When Mai Le contacted us concerning her recent “near-fatal’ injury on Hawaiian Airlines, we were surprised to hear that the airline appeared to be unsympathetic to her plight. We suspected there was more to the story — and that was a correct assumption.
Le’s troubles began last year aboard a long-haul flight from Hawaii to Sydney.
“I suffered a near fatal injury and the staff could not give a !@#$, !!” Le told us. “A curtain rod fell on my knee and when I requested the staff to stop attaching the rod she refused to listen. This beam could have easily fell on my head or my mother’s head as she was sitting right under the rod. I would like compensation under the Montreal Convention for injuries caused during a flight.”

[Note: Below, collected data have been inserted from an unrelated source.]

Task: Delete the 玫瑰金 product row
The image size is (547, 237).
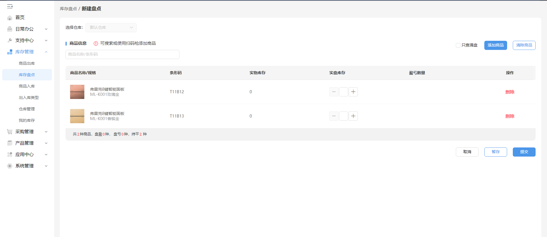Action: pos(510,92)

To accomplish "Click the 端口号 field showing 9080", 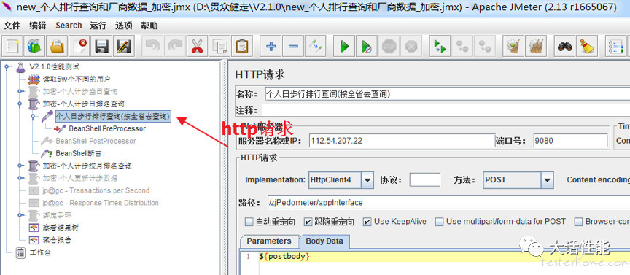I will 570,141.
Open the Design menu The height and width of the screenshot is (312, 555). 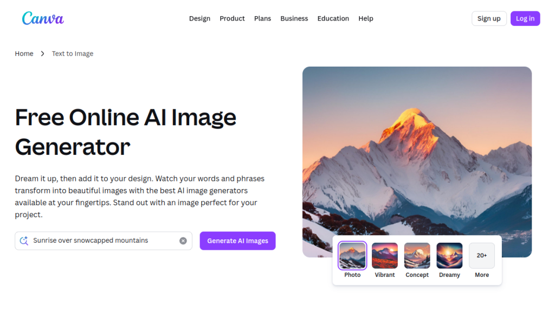coord(199,18)
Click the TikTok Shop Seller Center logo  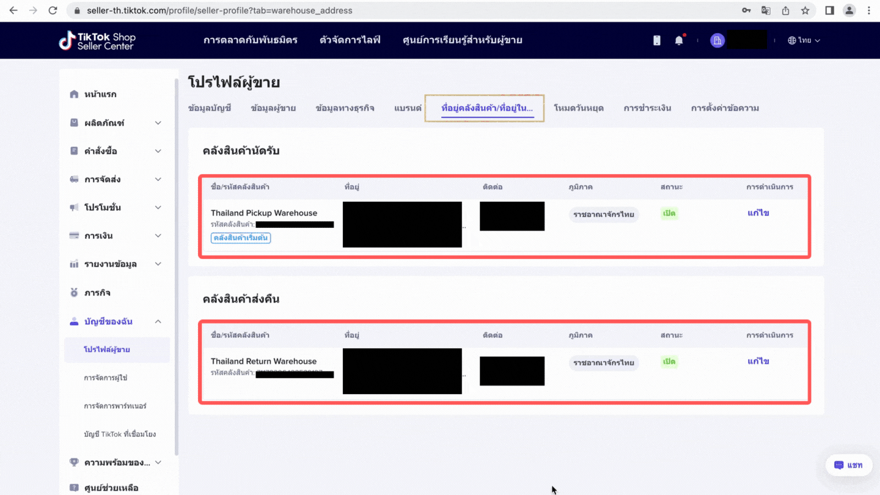click(x=97, y=40)
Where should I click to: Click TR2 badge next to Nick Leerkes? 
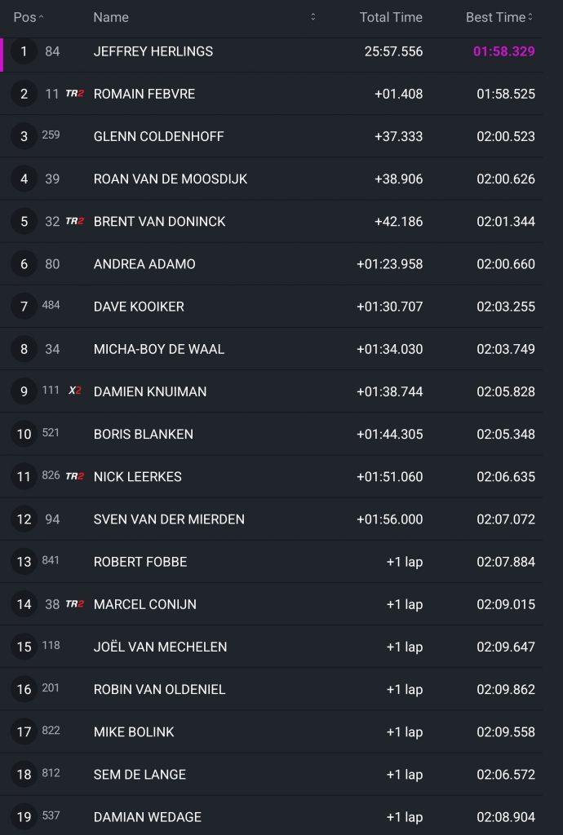pos(74,476)
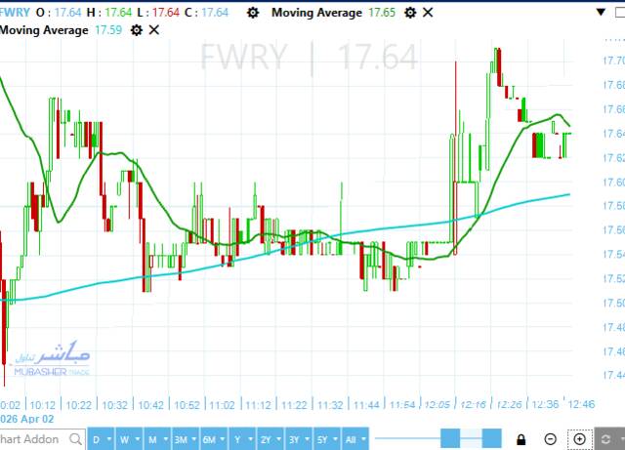Toggle the chart scroll lock icon
Image resolution: width=625 pixels, height=450 pixels.
pos(522,439)
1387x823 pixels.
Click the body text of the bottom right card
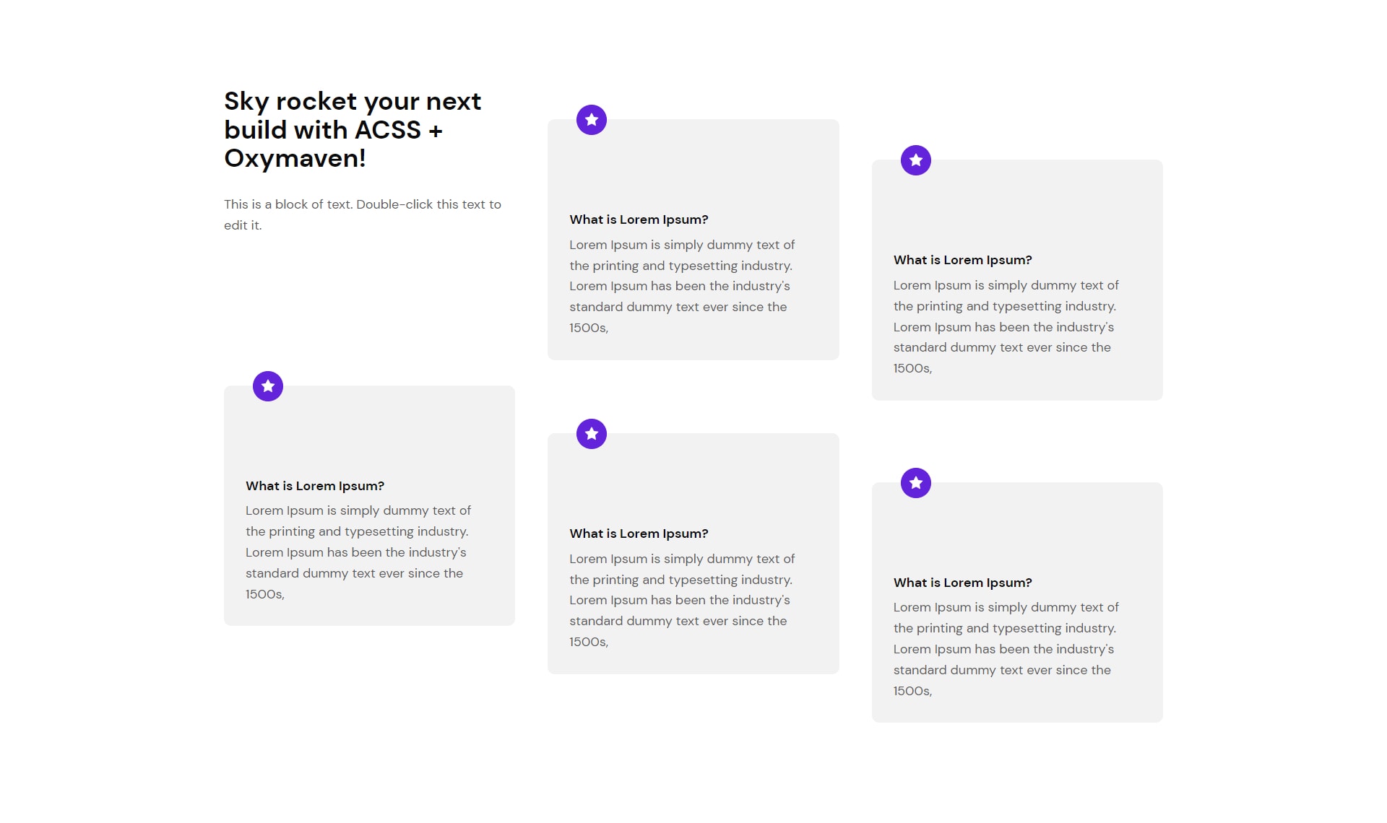pos(1006,649)
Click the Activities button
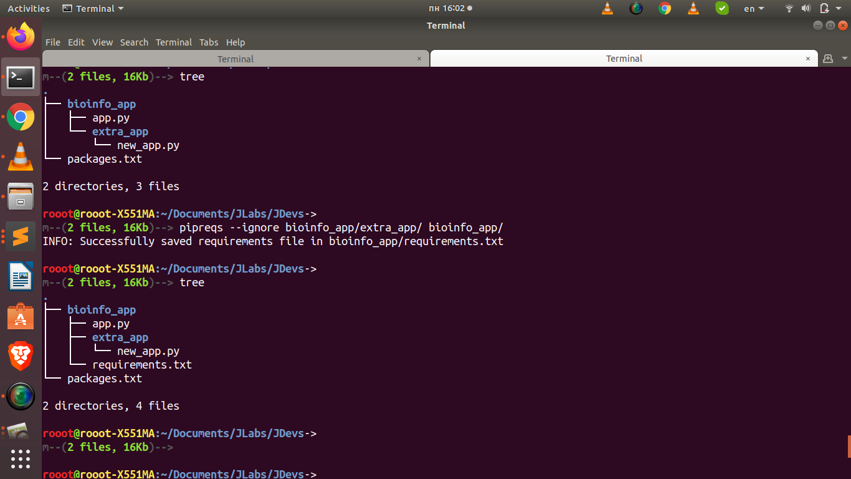The width and height of the screenshot is (851, 479). click(x=29, y=9)
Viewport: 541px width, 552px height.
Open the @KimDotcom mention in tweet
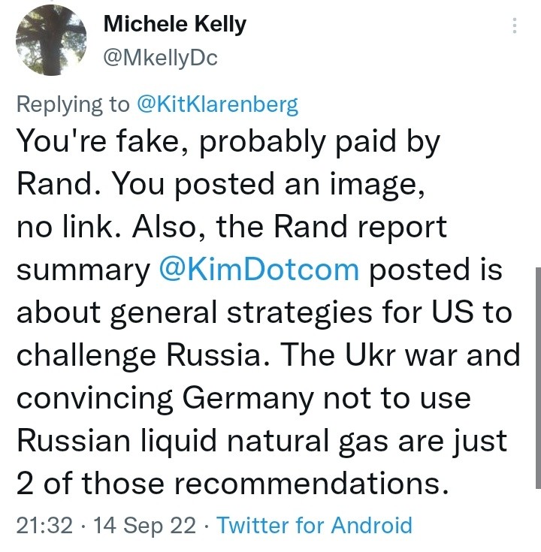click(259, 269)
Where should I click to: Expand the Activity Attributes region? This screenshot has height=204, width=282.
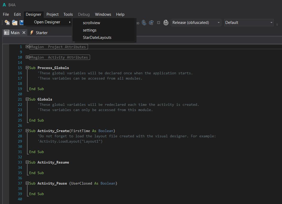tap(27, 57)
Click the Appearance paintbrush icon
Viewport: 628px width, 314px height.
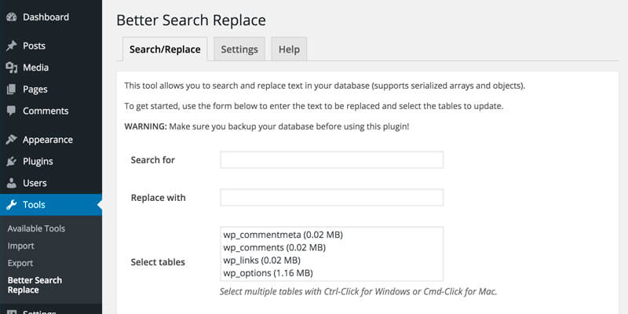click(x=11, y=140)
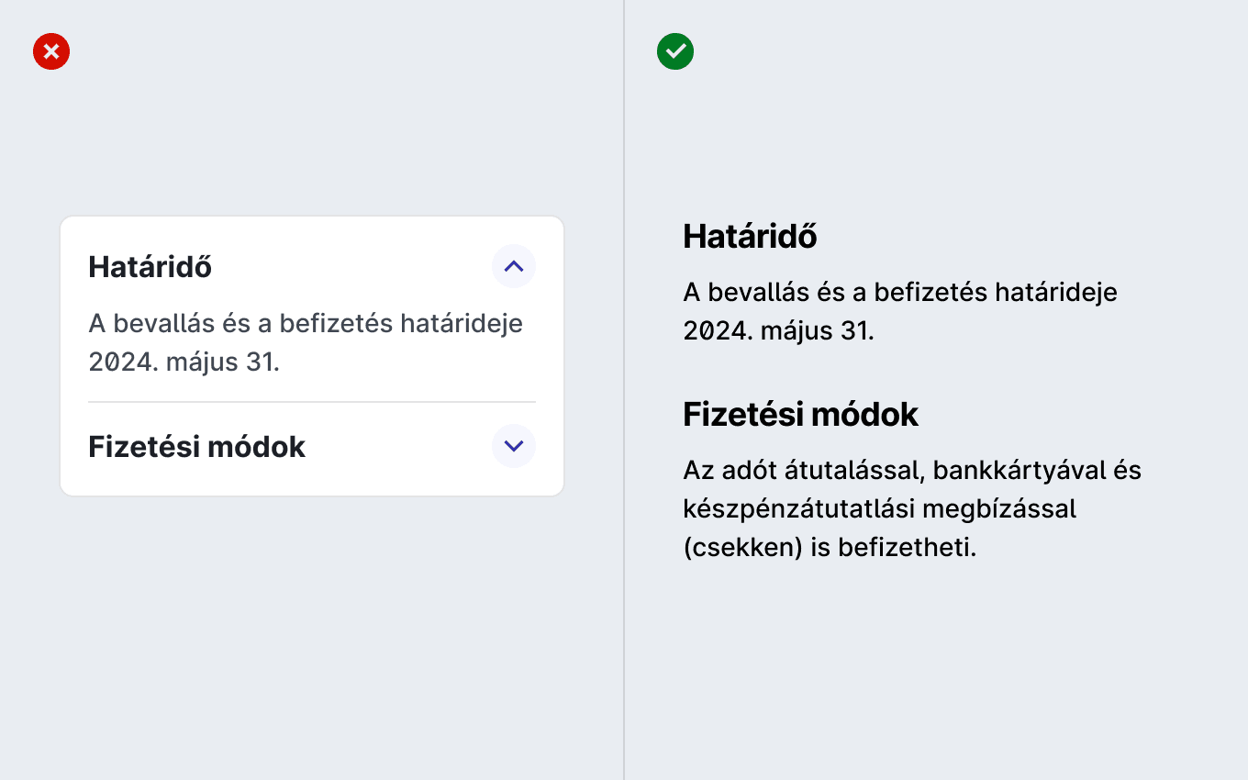Select the Határidő accordion heading
Screen dimensions: 1248x780
coord(150,267)
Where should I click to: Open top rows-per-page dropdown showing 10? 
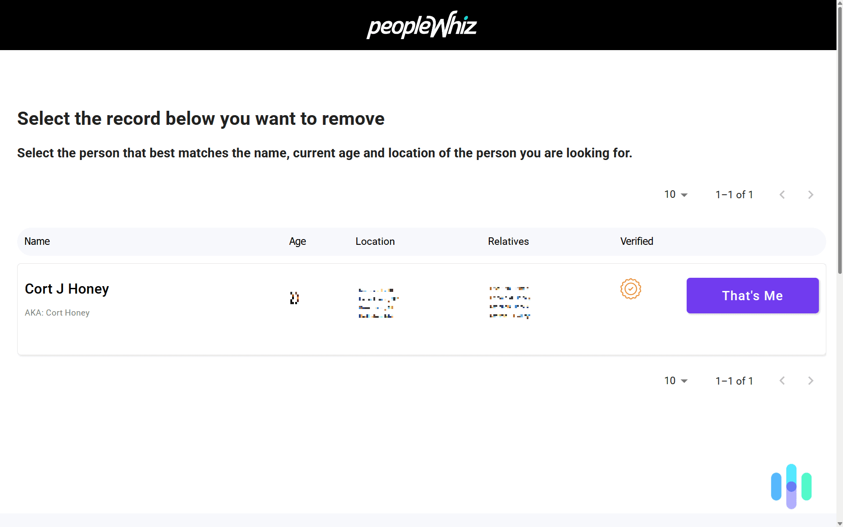(676, 195)

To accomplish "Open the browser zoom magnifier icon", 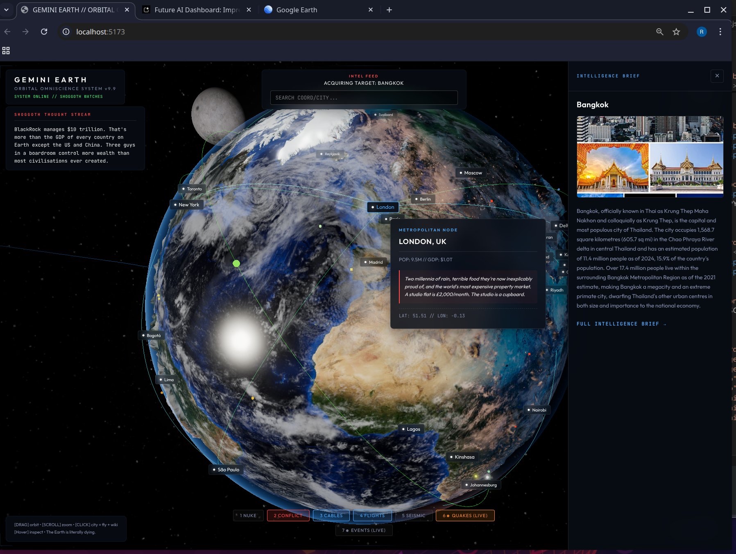I will (659, 32).
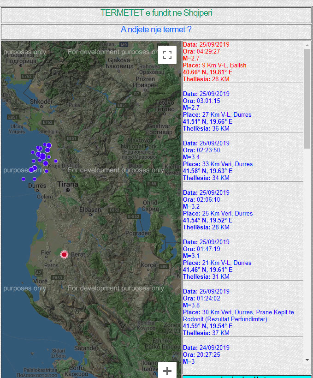This screenshot has width=313, height=378.
Task: Click the 'TERMETET e fundit ne Shqiperi' heading
Action: 156,13

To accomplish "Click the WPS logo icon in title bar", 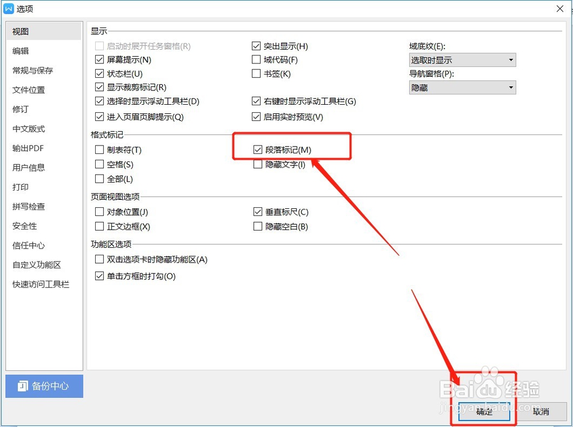I will (x=9, y=9).

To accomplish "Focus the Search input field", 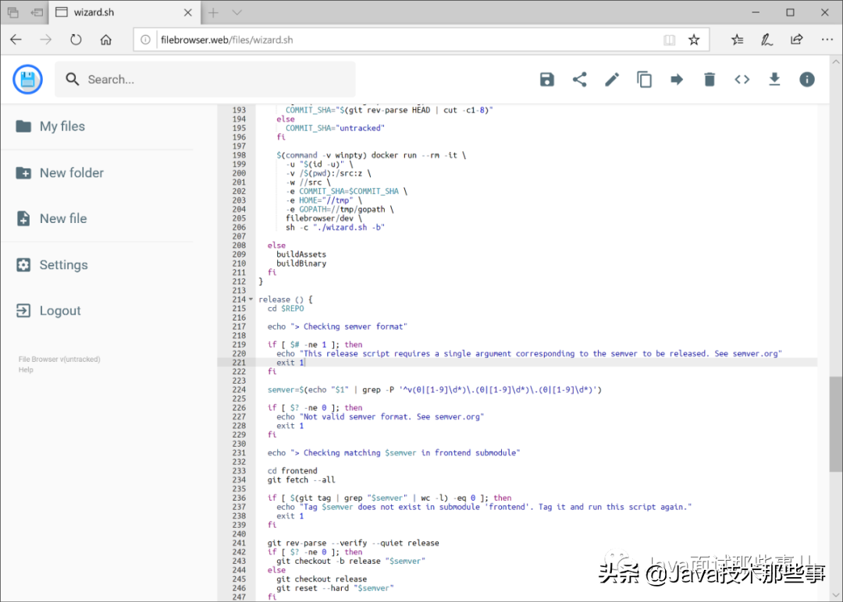I will point(211,80).
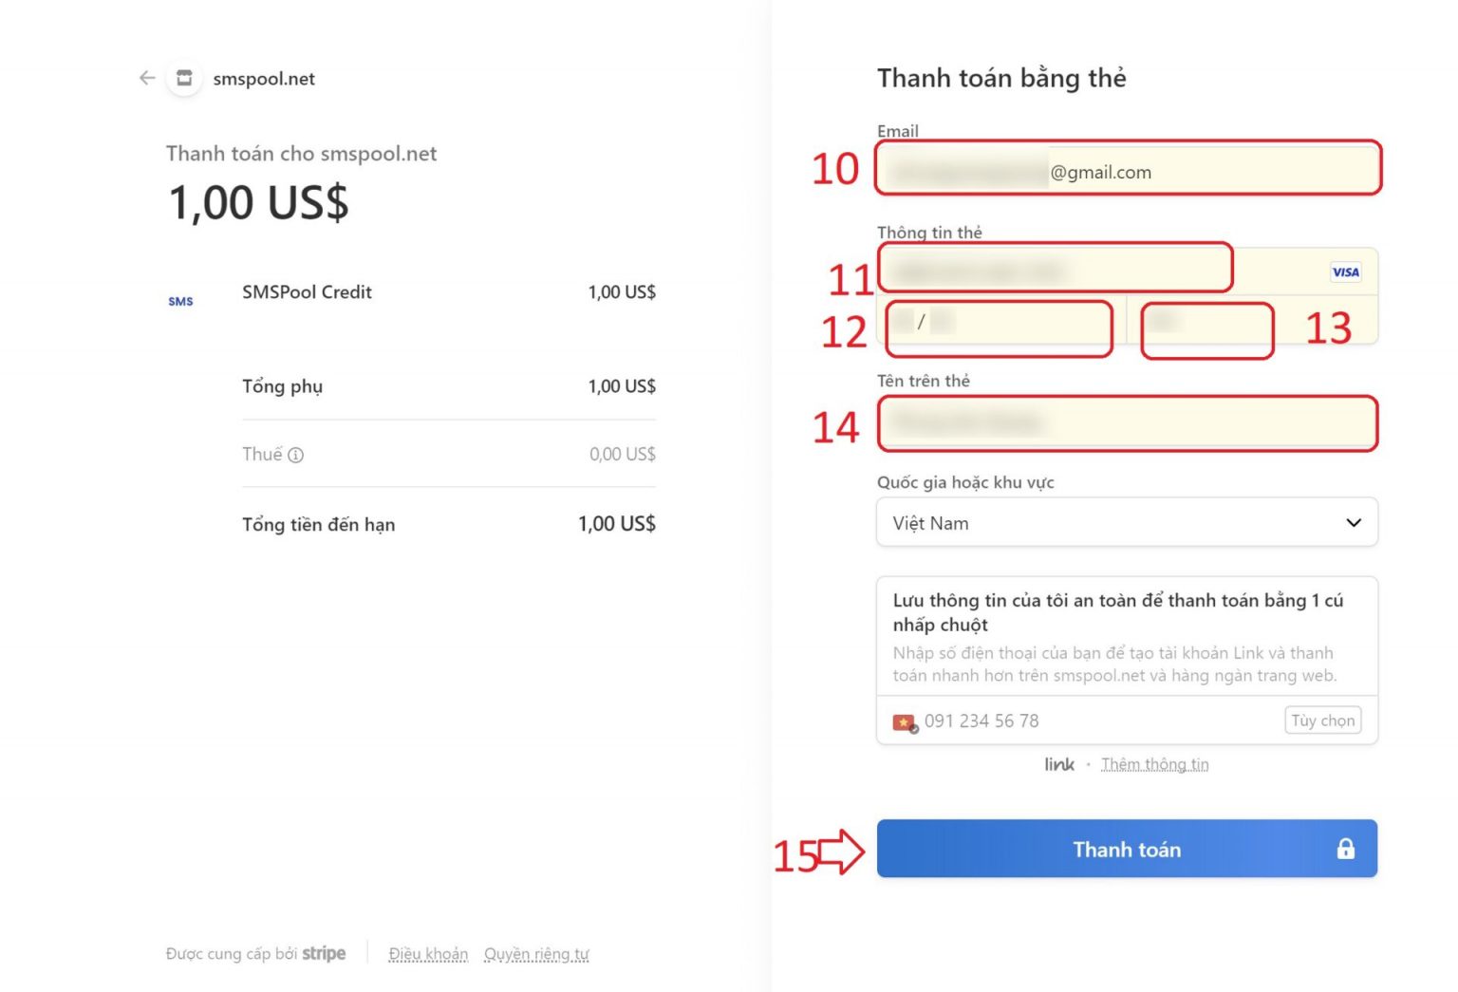Viewport: 1458px width, 992px height.
Task: Click the Vietnam flag in phone field
Action: (904, 722)
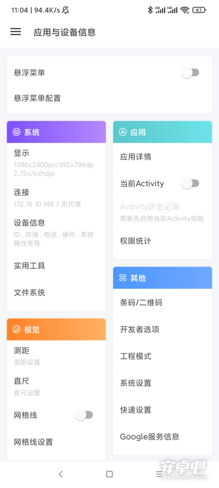
Task: Enable the 悬浮菜单 floating menu switch
Action: (x=190, y=73)
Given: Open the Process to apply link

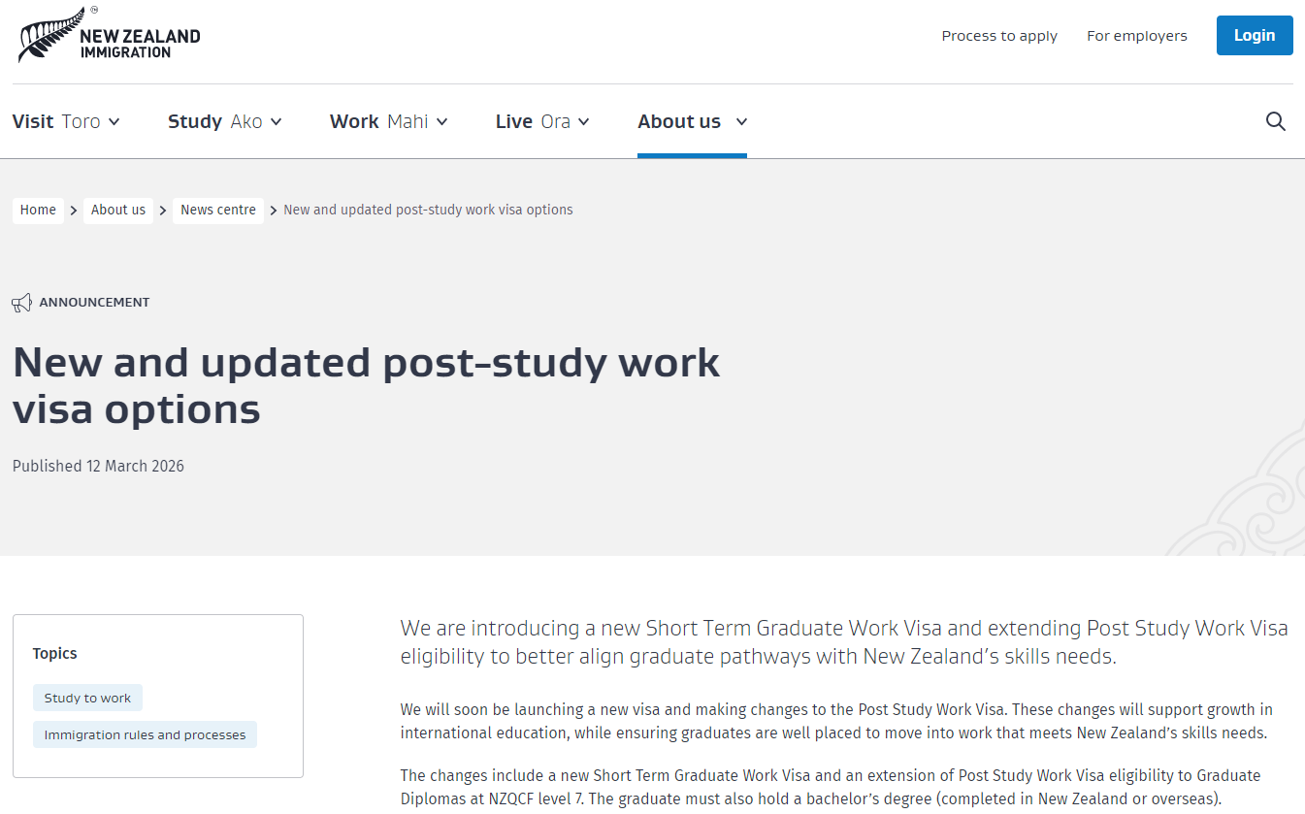Looking at the screenshot, I should pos(999,36).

The value of Le’s claim? $100,000.
Let’s pause Le’s story for just a moment to explore the regulation that she is referencing.
Under the Montreal Convention, to which the United States is a party, Article 17: Death and Injury of Passengers details that:
The carrier is liable for damage sustained in the case of death or bodily injury of a passenger upon condition only that the accident which caused the death or injury took place on board the aircraft or in the course of any of the operations of embarking or disembarking.
Further, under the terms of Article 21, a passenger is entitled to a maximum of 100,000 Special Drawing Rights if they have a documented injury aboard a flight or while boarding or disembarking from an aircraft.
Special Drawing Rights (SDR) is a type of international monetary unit that fluctuates daily. 100,000 SDR is currently equivalent to approximately $140,000.
But back to Le’s case.
When I read through the paper trail I noticed that the airline had repeatedly asked Le for her medical records concerning this incident. But none were included.
Bracing myself to be confronted with what I presumed would be gruesome reports and photos of the injury that almost ended her life, I asked Le to forward her medical report to me. Which she did.
And here is where the story goes south.
Le’s medical records consisted of one brief paragraph from her doctor, dated the day after her flight.
“As I was very busy (Ms. Le) had to wait almost one hour to see me,” the doctor wrote. “On examination there was a 3.5cm tender ridge over the upper patella (kneecap).”
The included X-ray summary noted that there were no abnormalities and, “The patella is normal.”
Now I was baffled by Le’s claim of her near death on that flight. I asked Le if this was the extent of her injuries and medical reports.
She then told me, “I realize the medical report states my knee has no physical injury, I was still very much inconvenienced for weeks in pain while going to work. I did all the right things and Hawaiian Airlines refuses to pay despite this being a requirement under the Montreal Convention.”
This is a thorough misunderstanding of the Montreal Convention. This regulation does not require an airline to make a 100,000 SDR payment simply because a passenger makes an injury claim.
There must be proof of an injury. And the 100,000 SDR is a maximum award, not a standard payment.
For its part, Hawaiian Airlines did not ignore Le’s complaint. In the paperwork that she forwarded, they responded to her requests each time by asking her to send her medical bills and reports for review.
Not feeling that her case was getting a proper response from Hawaiian Airlines, Le made a complaint with the Federal Aviation Administration. An investigation was completed and the findings were forwarded to Le last month. That report notes that:
The FAA’s Flight Standards Service has completed their review of your concerns regarding a curtain rod which fell on you on Hawaiian Airlines flight 451 on April 27, 2016. The investigation could not substantiate a violation of an FAA regulation or Order. Additionally, the investigation determined a low safety risk of a curtain rod falling on the heads of future passengers as there are no known issues of reports of other falling curtain rods onboard Airbus A-330 aircraft.
When we decide whether we should take a case or not, we consider all aspects of the story. We are here because we want to help as many consumers as we can to receive fair resolutions to their complaints.
We carefully review each case and accept cases on their merits.
If we accepted every case that came our way without checking its merits, we would lose our credibility as consumer advocates. Ultimately, that would harm our efforts.
Unfortunately, for Le, this case does not appear to have merit. We are sorry to hear that a curtain rod fell onto her knee — but it clearly was not a “near-fatal” injury — in fact, her own documents point to a minor injury. We can’t support her pursuit of a $100,000 payment.
And so, with that, this case is closed.